韓国、期限日にも回答せず 元徴用工判決、日本の協議要請を無視

 【ソウル=名村隆寛】いわゆる元徴用工訴訟で日本企業に賠償を命じた韓国最高裁判決をめぐり、日本政府が日韓請求権協定に基づき韓国政府に協議を要請してから9日でまる1カ月となる。回答期限(30日以内)とされる8日も、韓国側は受け入れ意思は示さなかったようだ。
 回答期限を前に韓国政府は「諸般の要素を考慮し綿密に検討する」(韓国外務省報道官)と従来の姿勢を繰り返すにとどまった。同省関係者は「韓国政府としては期限にこだわらない方針だ」と語っており、日本側の要請には応じず、通常の外交ルートでの話し合いをすることを示唆した。

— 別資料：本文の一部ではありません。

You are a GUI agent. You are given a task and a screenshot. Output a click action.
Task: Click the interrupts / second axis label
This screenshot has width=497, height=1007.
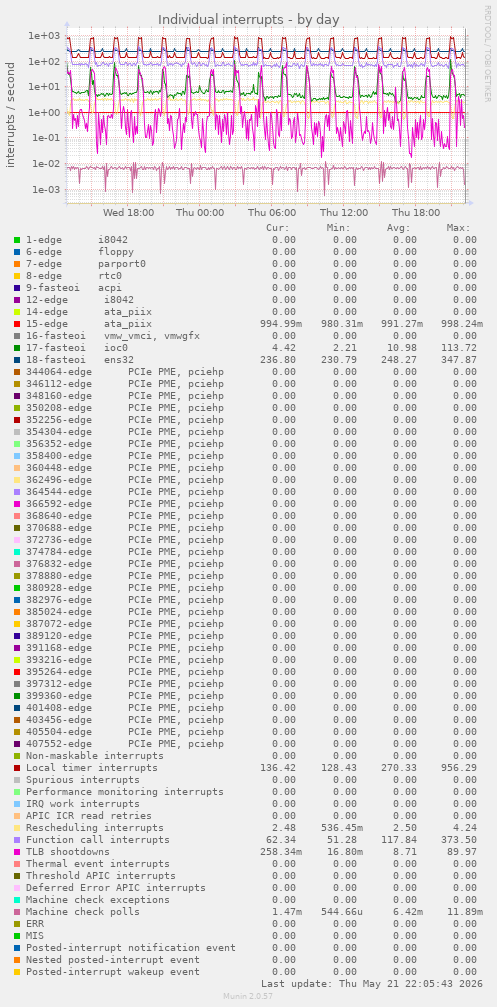[10, 114]
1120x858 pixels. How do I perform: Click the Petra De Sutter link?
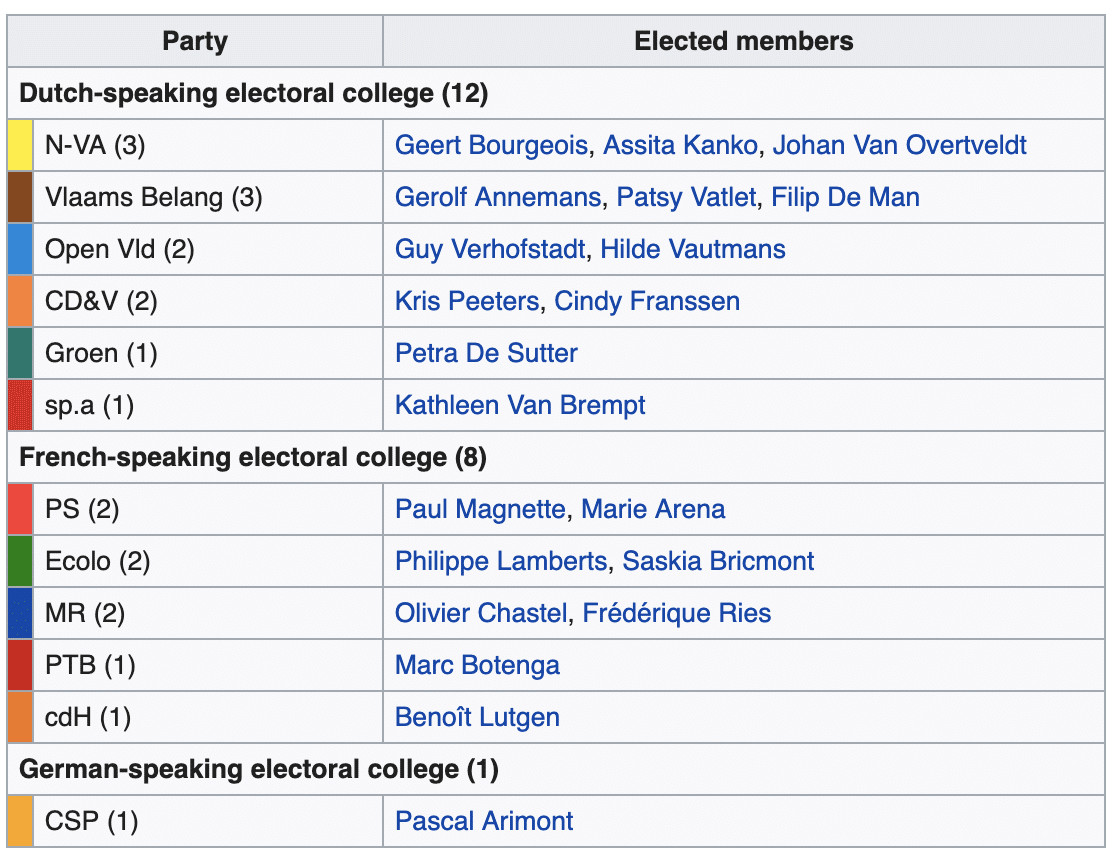pos(486,354)
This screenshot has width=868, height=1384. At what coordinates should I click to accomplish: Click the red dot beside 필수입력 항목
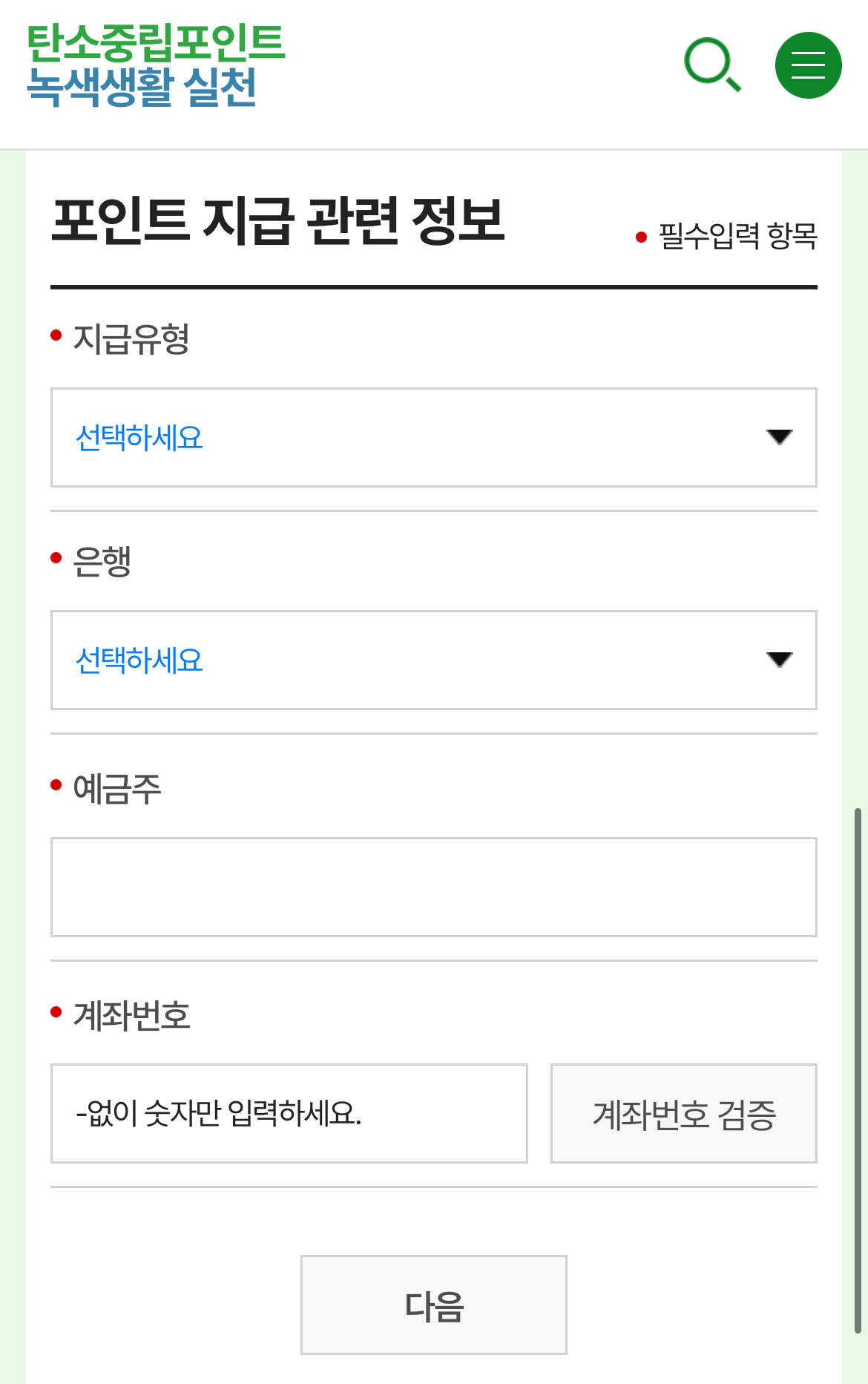[x=641, y=236]
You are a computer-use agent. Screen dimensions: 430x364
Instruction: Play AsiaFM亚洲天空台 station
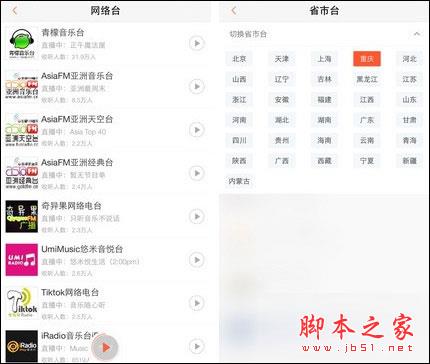tap(197, 130)
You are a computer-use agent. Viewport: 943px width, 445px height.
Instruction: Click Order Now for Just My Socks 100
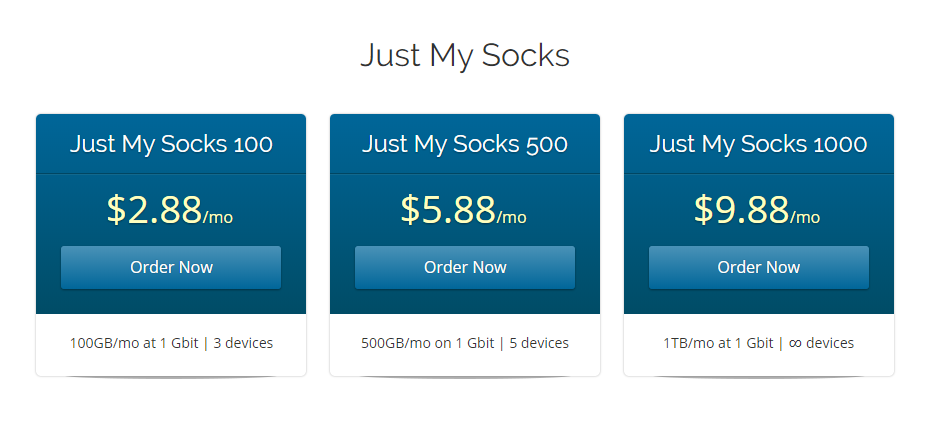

 問題解決に向けては、第三国の委員を含む仲裁委員会を設置し、同委員会の決定を仰ぐ可能性があるが、韓国側が応じる可能性は低い。また、日本側が「紛争解決手続きにもかかわらず解決策が見いだせなかった」と主張し国際司法裁判所(ICJ)に提訴することも韓国政府は予測しているようだ。この場合も、韓国がICJからの管轄権を受け入れず、提訴に応じない可能性は高い。
 日本政府の出方にかかわらず、韓国政府による対応策の検討作業は当分続きそうな雲行きだ。